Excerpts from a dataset
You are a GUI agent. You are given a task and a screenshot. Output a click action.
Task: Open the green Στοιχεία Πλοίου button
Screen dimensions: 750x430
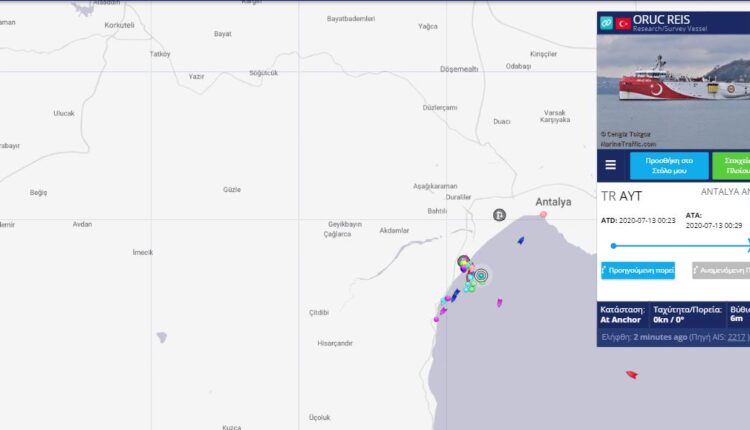click(x=731, y=165)
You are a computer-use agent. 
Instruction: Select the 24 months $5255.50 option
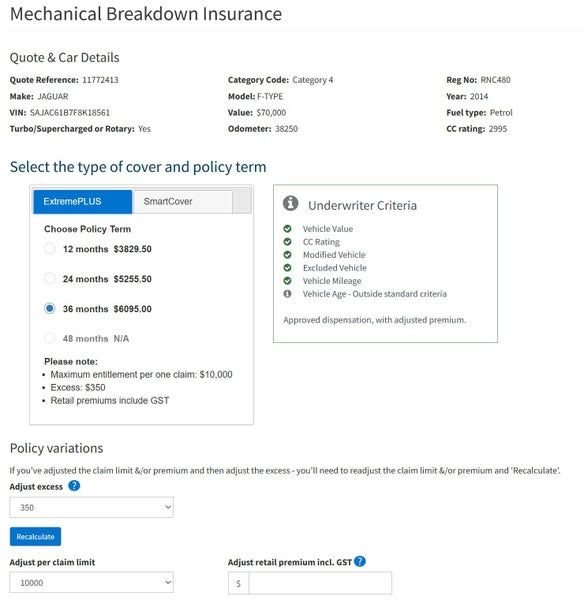[50, 279]
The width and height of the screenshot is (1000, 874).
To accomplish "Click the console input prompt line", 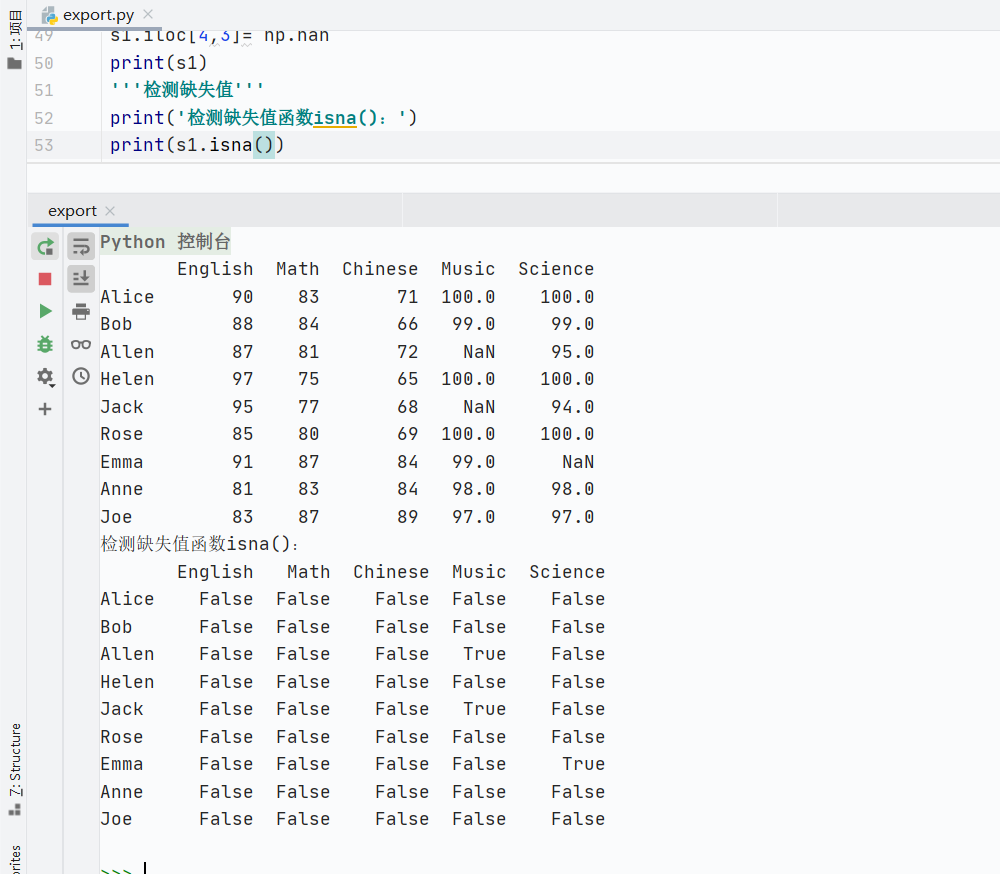I will pos(400,868).
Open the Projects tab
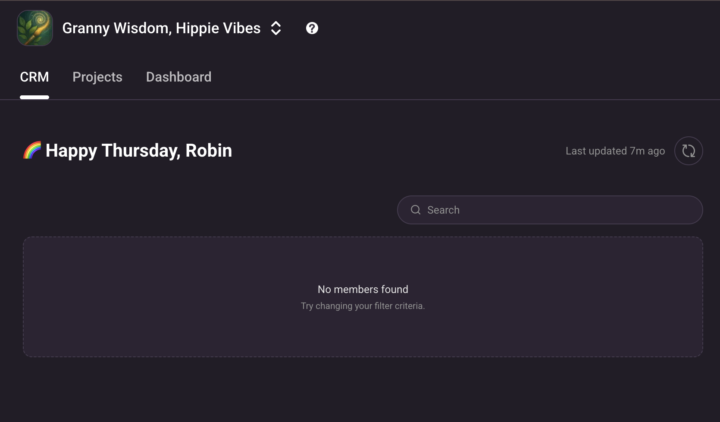 [97, 77]
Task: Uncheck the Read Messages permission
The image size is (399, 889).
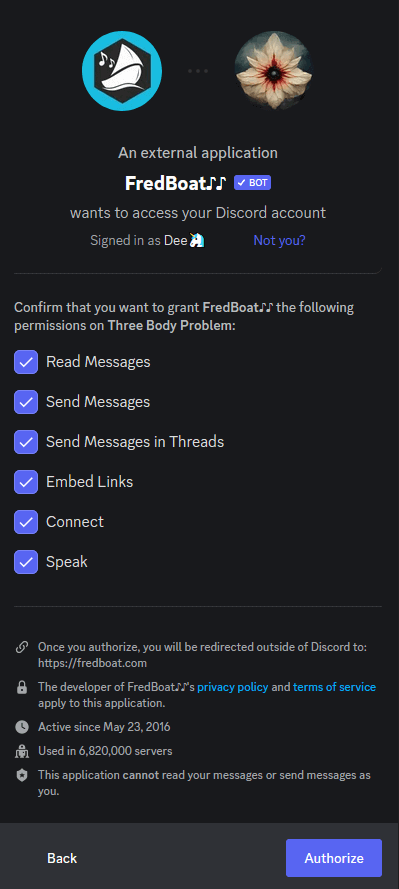Action: 26,362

Task to carry out
Search the records above for the string "screenshot". Report each line that has it.

Solved problem
You are a GUI agent. You are given a task and a screenshot. Output a click action.
The width and height of the screenshot is (1000, 874).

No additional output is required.